At the full hearing the court had to decide whether Ensus were entitled to call the bond or whether the conditions within the bond itself meant that it was indeed null and void. The judge, Mr Justice Akenhead, had also to consider whether injunctive relief was available to cases such as this where there were no allegations of fraud. Also, if calls on on-demand bonds could be resisted in cases other than fraud was the court required to apply a stricter test that the usual principles for deciding whether or not to grant such relief?
Up until this point almost all cases that had been decided related to allegations of fraud. The very nature of on-demand bonds had made this the case since the employer does not have to prove default of the contractor, merely state that it has occurred. However the court in this case denied that injunctive relief was only available in cases of fraud. It was held that the defect notices submitted by Ensus did not amount to a pending or previously notified claim for the purposes of the conditions attached to the bond. As such, and because SCL had reserved its position from the start, the bond was null and void from the date the Acceptance Certificate was issued. It was true that the bond had been extended pending the investigations into the odour problems but SCL had been unequivocal on reserving its position regarding the bond from the start. SCL had shown it had a serious issue to be tried and that it had a very strong case.
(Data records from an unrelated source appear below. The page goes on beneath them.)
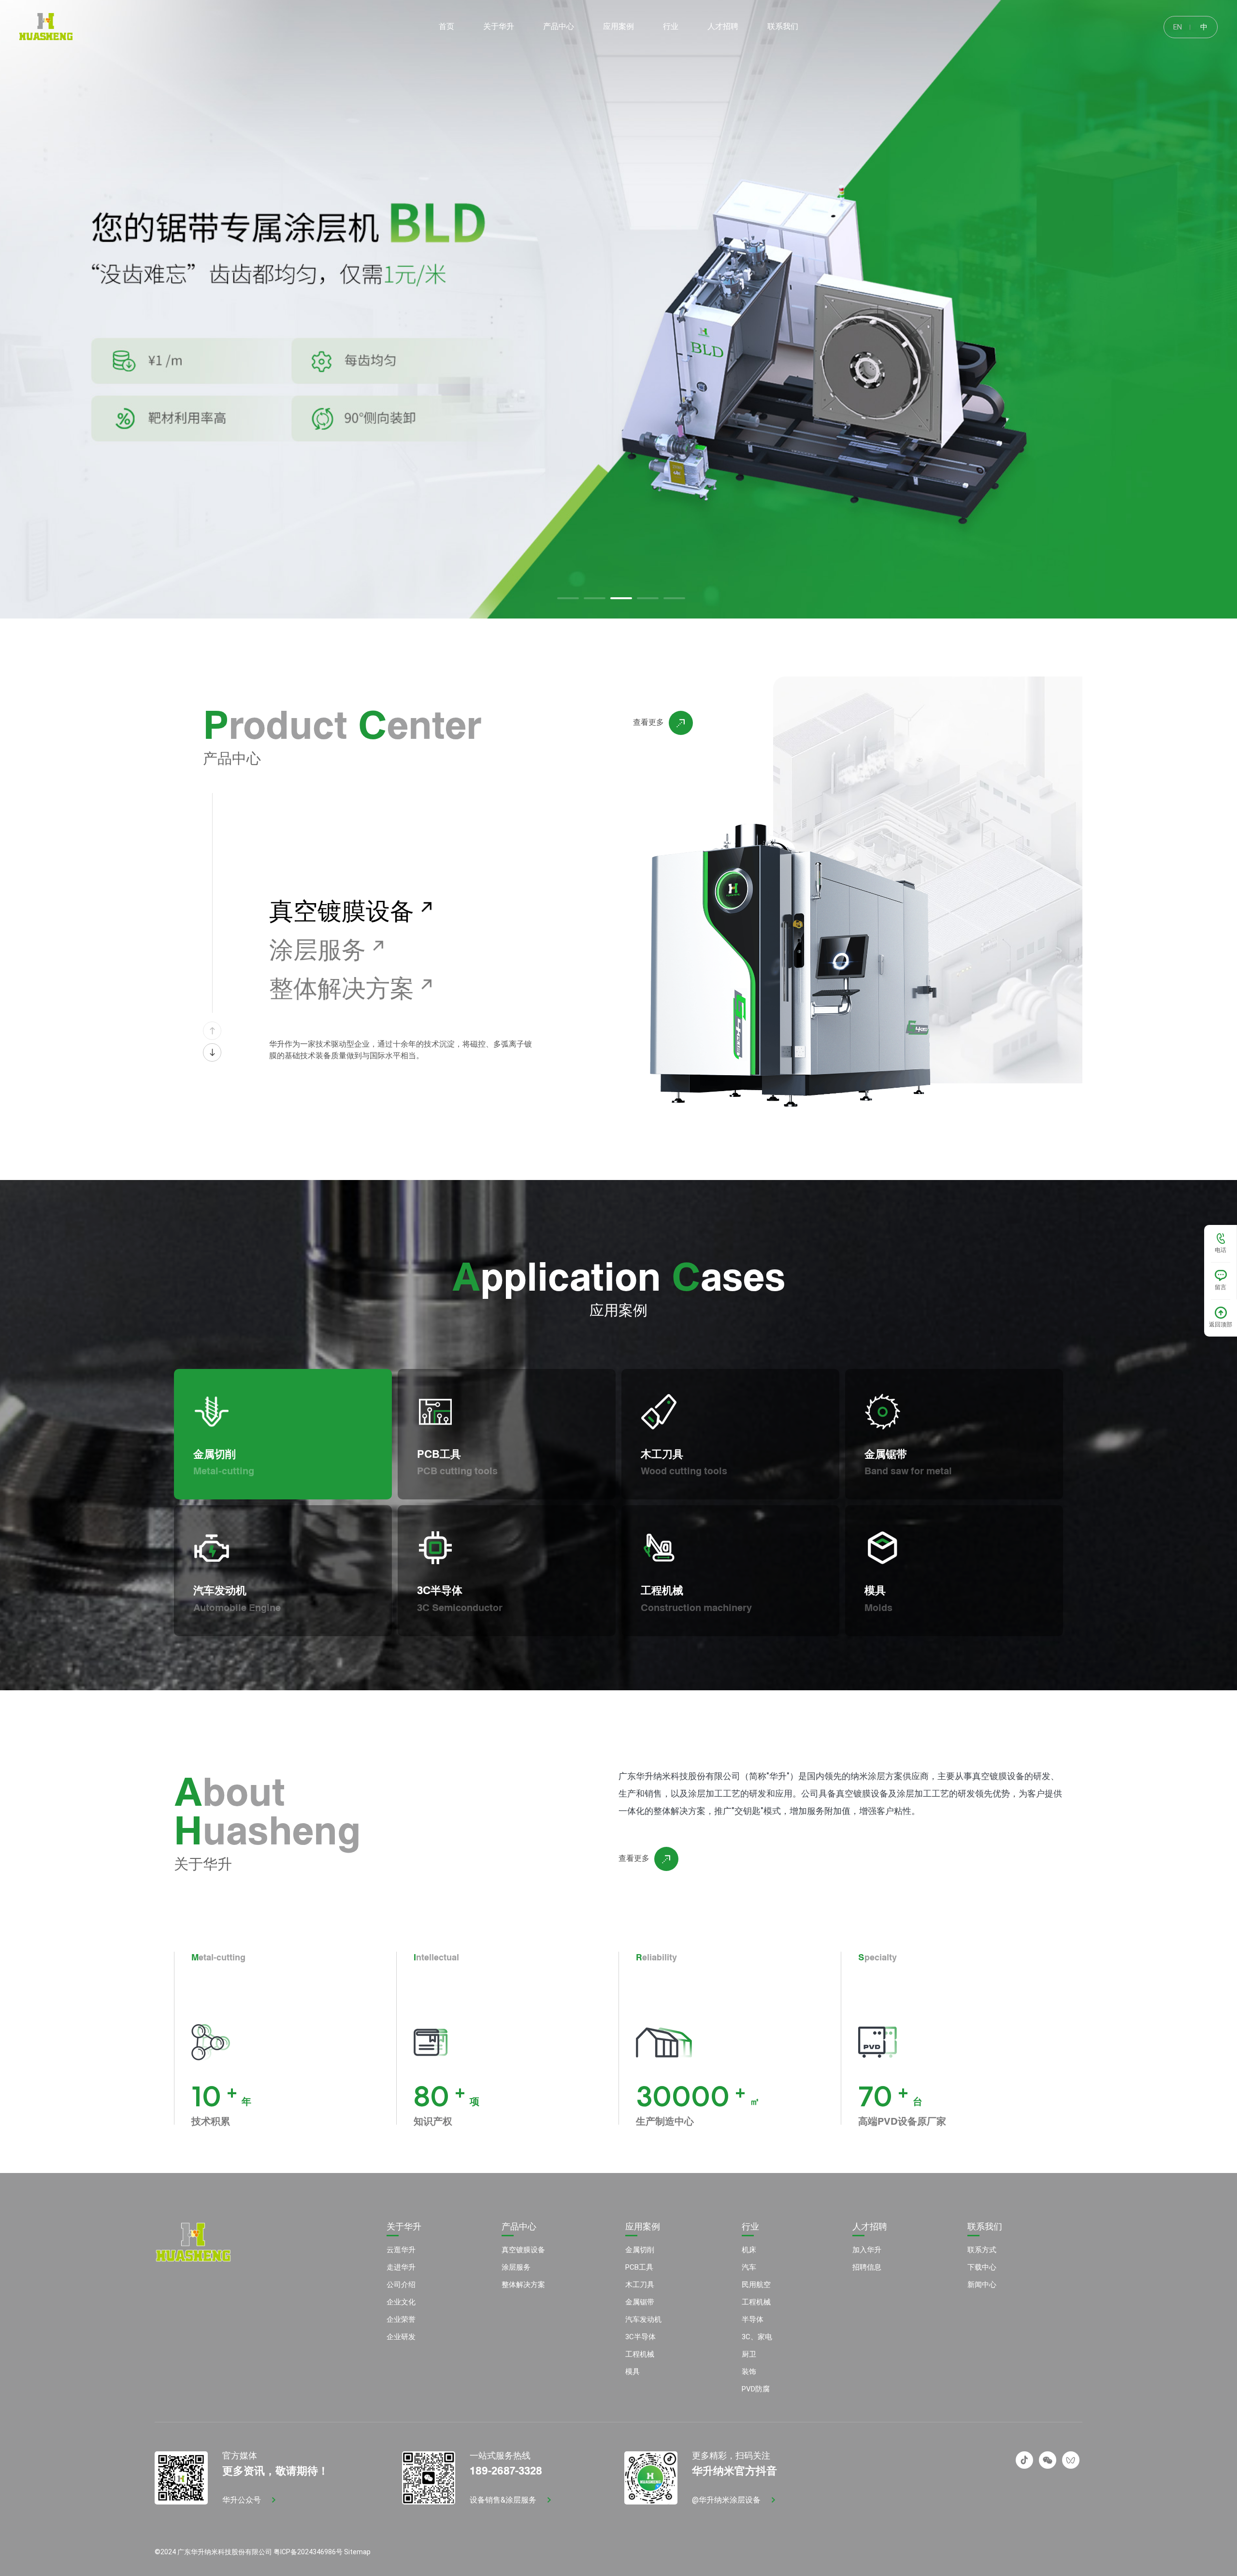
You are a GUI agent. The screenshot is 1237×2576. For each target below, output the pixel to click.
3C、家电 (757, 2336)
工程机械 (639, 2354)
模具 (632, 2371)
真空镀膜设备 (523, 2249)
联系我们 (984, 2226)
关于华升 (404, 2226)
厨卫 (749, 2354)
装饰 (749, 2371)
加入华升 (866, 2249)
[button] (568, 598)
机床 (749, 2249)
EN (1177, 27)
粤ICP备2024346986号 (308, 2552)
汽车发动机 (643, 2319)
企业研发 (401, 2336)
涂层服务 (516, 2267)
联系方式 (981, 2249)
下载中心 (981, 2267)
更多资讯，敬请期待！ (275, 2469)
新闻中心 (981, 2284)
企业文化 (401, 2302)
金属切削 (639, 2249)
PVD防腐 (756, 2389)
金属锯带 (639, 2302)
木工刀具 (639, 2284)
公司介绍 (401, 2284)
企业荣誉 (401, 2319)
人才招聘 (869, 2226)
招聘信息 (866, 2267)
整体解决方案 (523, 2284)
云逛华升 (401, 2249)
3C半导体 (640, 2336)
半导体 (752, 2319)
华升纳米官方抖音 (734, 2469)
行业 (750, 2226)
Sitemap (357, 2552)
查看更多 (648, 722)
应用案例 (642, 2226)
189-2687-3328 (506, 2469)
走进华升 (401, 2267)
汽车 (749, 2267)
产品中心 (519, 2226)
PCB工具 (639, 2267)
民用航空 (756, 2284)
The court denied that a stricter test than the general principles governing injunctive relief need be applied and as such the injunction was to remain in place. In applying the general principles the court decided that SCL could not be compensated by damages. The damage to its commercial reputation, standing and creditworthiness if the bond was called upon would be difficult to quantify. But the preservation of the status-quo meant that the bond needed to be continued pending the outcome of odour investigations. Although Ensus had to withdraw its call on the bond and were prevented from calling for so long as the injunction continued, SCL also had to ensure that the bond did not expire until a final resolution of the odour problems had been reached.
So what does this mean for the future of on-demand bonds? Will we see more successful resistance to calls made on such bonds being upheld by the courts or will they shy away from this decision?
Given the current climate and the fact that every penny counts together with a potentially more pragmatic attitude on behalf of the judiciary we may well now see more resistance to calls on on-demand bonds. Whilst this will be good news to contractors, employers who accept on-demand bonds with conditions attached should be aware that if those conditions are not met and they do not comply with the proper procedures for calling on a bond, they may well find that the bonds are shaken but not stirred. This promises to make 2012 an interesting year.